The Accounting Officer explained that interviews to fill up vacant posts were soon to be conducted. I advised the Accounting Officer to expedite the process.

25.1 VEGETABLE OIL DEVELOPMENT PROJECT PHASE II

(a) Compliance with Financing Agreement and GOU Financial Regulations A review was carried out on the project compliance with the loan agreement provisions and GOU financial regulations and it was noted that the project complied in all material respects with the provisions in the agreement and applied GOU regulations except in the following matters:

(i) Status of Un recovered Loans from Small holder growers - UGX.32.4bn A review of the status of Kalangala Oil Palm Growers’ Trust (KOPGT) loan Portfolio showed that as at 30th June 2015, a total of UGX.37,373,918,589 had been disbursed to the farmers as cash and input loans to support the farmers for oil palm growing activities. During the year, a sum of UGX.1,691,928,151 was recovered from smallholder growers reflecting cumulative total recoveries of UGX.4,949,465,054 leaving the unrecovered loan balance of UGX.32,424,453,535 (86.7%). Although the recovery period is 15 years after planting, the recovery of the outstanding loans seemed to be very slow. The slow recoveries could disadvantage other farmers from benefiting from the intended objective of poverty reduction.

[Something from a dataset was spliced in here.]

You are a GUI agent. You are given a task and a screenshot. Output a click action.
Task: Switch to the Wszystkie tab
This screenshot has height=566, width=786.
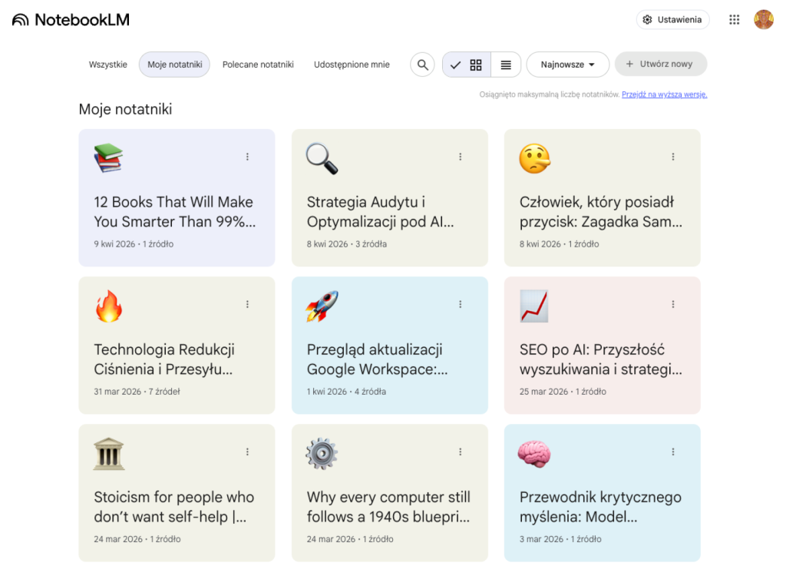pos(108,65)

In response, management explained that the oil palm plantations have not all yet reached maturity for harvesting and therefore the loan recovery have not commenced. It was further indicated that recovery of the loans from the oil palm farmers is linked to the harvesting and sale of oil palm fresh fruit bunches by the 284

farmers and as part of the project design, the farmers sell to the palm oil mill owned by Oil Palm Uganda Limited (OPUL), through KOPGT; where recovery of the loan is deducted at source after sale.

The speed of loan recovery is dependent on the yield which is influenced by age and agronomic management of the plantation; and the price at which the oil palm fresh fruit bunches are sold is influenced by international crude palm oil price.

I advised the Accounting Officer to ensure adequate monitoring and supervision of the project for timely recovery of loaned funds.

(ii) Under absorption of Released funds - UGX.12,519,116,730 During the year under review, the project received UGX.35,598,741,299 for purposes of undertaking planned project activities, however, UGX.23,079,624,569 was spent leaving UGX.12,519,116,730 unutilized representing a 35% underperformance. I noted that some planned activities were not implemented which included; designing of the MIS software for the Project, acquisition of a heavy duty scanner and a 12-14 seater motor boat. I explained to management that underutilization of the available funds could lead to unnecessary project extension costs because of failure to execute the planned activities timely.

In response, management explained that the procurement of speed boat was deferred due to the need to agree on the specifications with the Kalangala farmers while for the heavy duty scanner was due to inadequate provision of funds in the budget. The MIS was not procured because of change in the technical specifications and requirements by the user. This procurement process took long and thus affected the use of the funds under the oil seeds development component.

I advised the Accounting Officer to plan adequately and ensure uncompleted activities are handled within the stipulated time.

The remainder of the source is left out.